TASK INPUT
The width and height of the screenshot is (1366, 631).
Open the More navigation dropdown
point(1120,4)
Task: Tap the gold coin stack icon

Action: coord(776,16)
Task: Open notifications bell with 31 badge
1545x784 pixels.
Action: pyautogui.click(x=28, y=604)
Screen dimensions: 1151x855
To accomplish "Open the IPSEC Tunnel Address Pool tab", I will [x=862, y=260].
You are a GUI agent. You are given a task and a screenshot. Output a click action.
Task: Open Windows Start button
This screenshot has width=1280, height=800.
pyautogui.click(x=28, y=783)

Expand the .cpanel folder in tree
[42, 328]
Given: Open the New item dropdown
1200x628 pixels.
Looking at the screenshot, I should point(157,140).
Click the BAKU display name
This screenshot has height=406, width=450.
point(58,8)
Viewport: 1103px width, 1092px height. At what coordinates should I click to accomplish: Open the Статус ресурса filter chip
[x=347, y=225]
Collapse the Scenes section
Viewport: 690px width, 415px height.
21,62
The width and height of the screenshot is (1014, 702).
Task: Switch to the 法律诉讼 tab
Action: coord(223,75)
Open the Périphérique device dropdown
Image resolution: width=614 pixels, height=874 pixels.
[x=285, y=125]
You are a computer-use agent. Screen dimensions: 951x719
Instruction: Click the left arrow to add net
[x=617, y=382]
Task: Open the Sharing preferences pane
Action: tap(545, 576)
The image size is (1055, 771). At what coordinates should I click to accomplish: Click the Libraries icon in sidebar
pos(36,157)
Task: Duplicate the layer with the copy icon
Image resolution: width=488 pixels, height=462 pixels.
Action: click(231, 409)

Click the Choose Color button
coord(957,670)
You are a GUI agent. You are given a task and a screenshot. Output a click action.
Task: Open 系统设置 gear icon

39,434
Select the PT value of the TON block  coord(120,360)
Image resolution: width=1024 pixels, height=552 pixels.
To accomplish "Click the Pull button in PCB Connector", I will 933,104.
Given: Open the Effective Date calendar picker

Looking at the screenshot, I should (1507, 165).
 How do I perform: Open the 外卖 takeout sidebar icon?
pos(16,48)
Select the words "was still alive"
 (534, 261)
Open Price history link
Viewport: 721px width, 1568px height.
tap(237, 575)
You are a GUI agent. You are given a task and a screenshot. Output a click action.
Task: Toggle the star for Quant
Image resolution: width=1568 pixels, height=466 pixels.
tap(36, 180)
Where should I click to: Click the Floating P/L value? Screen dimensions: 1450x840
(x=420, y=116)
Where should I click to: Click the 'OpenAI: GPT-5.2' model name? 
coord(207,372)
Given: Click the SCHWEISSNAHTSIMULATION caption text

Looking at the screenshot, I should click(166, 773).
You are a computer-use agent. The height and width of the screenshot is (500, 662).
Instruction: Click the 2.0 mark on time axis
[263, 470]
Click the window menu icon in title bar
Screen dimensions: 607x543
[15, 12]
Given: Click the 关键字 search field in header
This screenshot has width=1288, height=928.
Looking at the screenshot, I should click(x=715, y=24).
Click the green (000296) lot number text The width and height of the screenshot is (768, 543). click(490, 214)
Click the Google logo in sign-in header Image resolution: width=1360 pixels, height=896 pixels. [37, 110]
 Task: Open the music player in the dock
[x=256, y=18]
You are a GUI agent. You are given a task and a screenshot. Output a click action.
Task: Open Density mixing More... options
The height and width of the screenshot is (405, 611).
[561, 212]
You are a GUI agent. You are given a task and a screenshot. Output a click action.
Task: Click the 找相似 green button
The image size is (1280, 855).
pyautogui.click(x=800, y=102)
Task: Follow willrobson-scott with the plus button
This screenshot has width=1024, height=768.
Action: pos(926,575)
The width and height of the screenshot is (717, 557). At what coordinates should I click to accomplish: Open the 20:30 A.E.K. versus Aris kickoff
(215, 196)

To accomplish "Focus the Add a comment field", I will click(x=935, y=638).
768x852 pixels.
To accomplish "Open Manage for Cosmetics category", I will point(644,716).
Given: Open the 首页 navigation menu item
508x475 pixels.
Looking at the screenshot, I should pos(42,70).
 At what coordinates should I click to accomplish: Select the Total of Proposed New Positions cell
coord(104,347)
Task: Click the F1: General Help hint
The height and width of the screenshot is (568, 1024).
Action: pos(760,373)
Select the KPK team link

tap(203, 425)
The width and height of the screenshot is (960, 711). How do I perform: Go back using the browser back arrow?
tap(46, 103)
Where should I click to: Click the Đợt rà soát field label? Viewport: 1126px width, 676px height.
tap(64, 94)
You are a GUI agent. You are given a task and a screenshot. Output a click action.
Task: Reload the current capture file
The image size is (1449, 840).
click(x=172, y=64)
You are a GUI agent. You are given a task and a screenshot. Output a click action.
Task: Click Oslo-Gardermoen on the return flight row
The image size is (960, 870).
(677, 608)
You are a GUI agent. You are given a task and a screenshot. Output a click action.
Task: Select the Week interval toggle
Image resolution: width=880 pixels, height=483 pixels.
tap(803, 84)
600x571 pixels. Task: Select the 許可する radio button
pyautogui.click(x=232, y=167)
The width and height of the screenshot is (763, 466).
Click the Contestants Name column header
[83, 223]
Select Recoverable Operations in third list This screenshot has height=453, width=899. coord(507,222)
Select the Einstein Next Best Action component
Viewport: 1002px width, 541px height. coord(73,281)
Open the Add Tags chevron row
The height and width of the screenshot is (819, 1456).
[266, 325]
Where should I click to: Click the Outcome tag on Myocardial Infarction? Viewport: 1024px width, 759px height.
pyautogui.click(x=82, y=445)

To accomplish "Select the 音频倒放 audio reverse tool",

TASK DETAILS
Quote all of the entries verbatim.

RESULT OF THIS EXERCISE
The width and height of the screenshot is (1366, 631).
Open the More navigation dropdown
point(1120,4)
Task: Tap the gold coin stack icon

Action: coord(776,16)
Task: Open notifications bell with 31 badge
1545x784 pixels.
Action: pyautogui.click(x=28, y=604)
Screen dimensions: 1151x855
To accomplish "Open the IPSEC Tunnel Address Pool tab", I will [x=862, y=260].
You are a GUI agent. You are given a task and a screenshot. Output a click action.
Task: Open Windows Start button
This screenshot has width=1280, height=800.
pyautogui.click(x=28, y=783)

Expand the .cpanel folder in tree
[42, 328]
Given: Open the New item dropdown
1200x628 pixels.
Looking at the screenshot, I should point(157,140).
Click the BAKU display name
This screenshot has height=406, width=450.
point(58,8)
Viewport: 1103px width, 1092px height. At what coordinates should I click to accomplish: Open the Статус ресурса filter chip
[x=347, y=225]
Collapse the Scenes section
Viewport: 690px width, 415px height.
21,62
The width and height of the screenshot is (1014, 702).
Task: Switch to the 法律诉讼 tab
Action: coord(223,75)
Open the Périphérique device dropdown
Image resolution: width=614 pixels, height=874 pixels.
[x=285, y=125]
You are a computer-use agent. Screen dimensions: 951x719
Instruction: Click the left arrow to add net
[x=617, y=382]
Task: Open the Sharing preferences pane
Action: tap(545, 576)
The image size is (1055, 771). At what coordinates should I click to accomplish: Click the Libraries icon in sidebar
pos(36,157)
Task: Duplicate the layer with the copy icon
Image resolution: width=488 pixels, height=462 pixels.
Action: click(231, 409)

Click the Choose Color button
coord(957,670)
You are a GUI agent. You are given a task and a screenshot. Output a click action.
Task: Open 系统设置 gear icon

39,434
Select the PT value of the TON block  coord(120,360)
Image resolution: width=1024 pixels, height=552 pixels.
To accomplish "Click the Pull button in PCB Connector", I will 933,104.
Given: Open the Effective Date calendar picker

Looking at the screenshot, I should (1507, 165).
 How do I perform: Open the 外卖 takeout sidebar icon?
pos(16,48)
Select the words "was still alive"
 (534, 261)
Open Price history link
Viewport: 721px width, 1568px height.
tap(237, 575)
You are a GUI agent. You are given a task and a screenshot. Output a click action.
Task: Toggle the star for Quant
Image resolution: width=1568 pixels, height=466 pixels.
tap(36, 180)
Where should I click to: Click the Floating P/L value? Screen dimensions: 1450x840
(x=420, y=116)
Where should I click to: Click the 'OpenAI: GPT-5.2' model name? 
coord(207,372)
Given: Click the SCHWEISSNAHTSIMULATION caption text

Looking at the screenshot, I should click(166, 773).
You are a computer-use agent. The height and width of the screenshot is (500, 662).
Instruction: Click the 2.0 mark on time axis
[263, 470]
Click the window menu icon in title bar
Screen dimensions: 607x543
[15, 12]
Given: Click the 关键字 search field in header
This screenshot has width=1288, height=928.
Looking at the screenshot, I should click(x=715, y=24).
Click the green (000296) lot number text The width and height of the screenshot is (768, 543). click(490, 214)
Click the Google logo in sign-in header Image resolution: width=1360 pixels, height=896 pixels. [37, 110]
 Task: Open the music player in the dock
[x=256, y=18]
You are a GUI agent. You are given a task and a screenshot. Output a click action.
Task: Open Density mixing More... options
The height and width of the screenshot is (405, 611).
[561, 212]
You are a GUI agent. You are given a task and a screenshot. Output a click action.
Task: Click the 找相似 green button
The image size is (1280, 855).
pyautogui.click(x=800, y=102)
Task: Follow willrobson-scott with the plus button
This screenshot has width=1024, height=768.
Action: pos(926,575)
The width and height of the screenshot is (717, 557). At what coordinates should I click to accomplish: Open the 20:30 A.E.K. versus Aris kickoff
(215, 196)

To accomplish "Focus the Add a comment field", I will click(x=935, y=638).
768x852 pixels.
To accomplish "Open Manage for Cosmetics category", I will point(644,716).
Given: Open the 首页 navigation menu item
508x475 pixels.
Looking at the screenshot, I should pos(42,70).
 At what coordinates should I click to accomplish: Select the Total of Proposed New Positions cell
coord(104,347)
Task: Click the F1: General Help hint
The height and width of the screenshot is (568, 1024).
Action: pos(760,373)
Select the KPK team link

tap(203, 425)
The width and height of the screenshot is (960, 711). How do I perform: Go back using the browser back arrow?
tap(46, 103)
Where should I click to: Click the Đợt rà soát field label? Viewport: 1126px width, 676px height.
tap(64, 94)
You are a GUI agent. You are given a task and a screenshot. Output a click action.
Task: Reload the current capture file
The image size is (1449, 840).
click(x=172, y=64)
You are a GUI agent. You are given a task and a screenshot. Output a click action.
Task: Click Oslo-Gardermoen on the return flight row
The image size is (960, 870).
(677, 608)
You are a GUI agent. You are given a task and a screenshot. Output a click action.
Task: Select the Week interval toggle
Image resolution: width=880 pixels, height=483 pixels.
tap(803, 84)
600x571 pixels. Task: Select the 許可する radio button
pyautogui.click(x=232, y=167)
The width and height of the screenshot is (763, 466).
Click the Contestants Name column header
[83, 223]
Select Recoverable Operations in third list This screenshot has height=453, width=899. coord(507,222)
Select the Einstein Next Best Action component
Viewport: 1002px width, 541px height. coord(73,281)
Open the Add Tags chevron row
The height and width of the screenshot is (819, 1456).
[266, 325]
Where should I click to: Click the Outcome tag on Myocardial Infarction? Viewport: 1024px width, 759px height.
pyautogui.click(x=82, y=445)

To accomplish "Select the 音频倒放 audio reverse tool",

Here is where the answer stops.